## Brief
Copy the records from the start through the line containing "Action: (x=749, y=47)", swapping "yellow" for "orange" and leaving everything else unchanged.

------ Listing

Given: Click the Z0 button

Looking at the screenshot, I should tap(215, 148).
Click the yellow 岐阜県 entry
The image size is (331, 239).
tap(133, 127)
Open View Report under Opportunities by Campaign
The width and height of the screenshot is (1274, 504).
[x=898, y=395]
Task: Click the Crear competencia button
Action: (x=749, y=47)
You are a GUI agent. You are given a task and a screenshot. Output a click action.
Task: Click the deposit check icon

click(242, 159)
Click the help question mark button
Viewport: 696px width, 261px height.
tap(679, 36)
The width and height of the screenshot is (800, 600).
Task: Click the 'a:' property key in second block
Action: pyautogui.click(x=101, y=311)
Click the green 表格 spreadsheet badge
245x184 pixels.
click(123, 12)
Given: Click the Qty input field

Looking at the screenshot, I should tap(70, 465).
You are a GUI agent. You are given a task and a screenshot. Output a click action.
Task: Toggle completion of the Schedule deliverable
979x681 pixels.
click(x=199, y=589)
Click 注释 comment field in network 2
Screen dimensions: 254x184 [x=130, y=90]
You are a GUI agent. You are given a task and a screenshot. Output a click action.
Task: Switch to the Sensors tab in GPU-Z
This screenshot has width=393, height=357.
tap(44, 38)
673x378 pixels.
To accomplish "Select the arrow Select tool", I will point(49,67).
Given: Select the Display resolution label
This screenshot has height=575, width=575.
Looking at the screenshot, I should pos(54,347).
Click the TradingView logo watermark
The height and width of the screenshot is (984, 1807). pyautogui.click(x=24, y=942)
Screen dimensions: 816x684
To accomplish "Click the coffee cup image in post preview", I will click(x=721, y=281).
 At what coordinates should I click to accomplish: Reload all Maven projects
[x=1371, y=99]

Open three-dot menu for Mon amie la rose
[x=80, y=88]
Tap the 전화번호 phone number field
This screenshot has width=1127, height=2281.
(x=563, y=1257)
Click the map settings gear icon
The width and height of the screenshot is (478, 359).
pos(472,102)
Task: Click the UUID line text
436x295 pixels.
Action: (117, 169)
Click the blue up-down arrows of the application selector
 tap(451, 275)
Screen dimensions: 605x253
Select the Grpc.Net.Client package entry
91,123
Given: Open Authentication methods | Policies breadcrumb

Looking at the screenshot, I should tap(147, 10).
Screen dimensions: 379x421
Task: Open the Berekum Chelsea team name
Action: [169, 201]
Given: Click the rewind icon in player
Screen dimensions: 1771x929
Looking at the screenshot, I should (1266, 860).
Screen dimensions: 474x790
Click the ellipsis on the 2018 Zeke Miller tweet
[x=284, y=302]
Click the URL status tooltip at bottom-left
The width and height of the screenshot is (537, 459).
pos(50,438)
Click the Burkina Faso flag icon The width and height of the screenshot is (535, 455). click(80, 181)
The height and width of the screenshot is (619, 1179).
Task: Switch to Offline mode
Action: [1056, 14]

------------

## Final result
Given: Click the Z0 button

Looking at the screenshot, I should tap(215, 148).
Click the orange 岐阜県 entry
The image size is (331, 239).
tap(133, 127)
Open View Report under Opportunities by Campaign
The width and height of the screenshot is (1274, 504).
[x=898, y=395]
Task: Click the Crear competencia button
Action: (x=749, y=47)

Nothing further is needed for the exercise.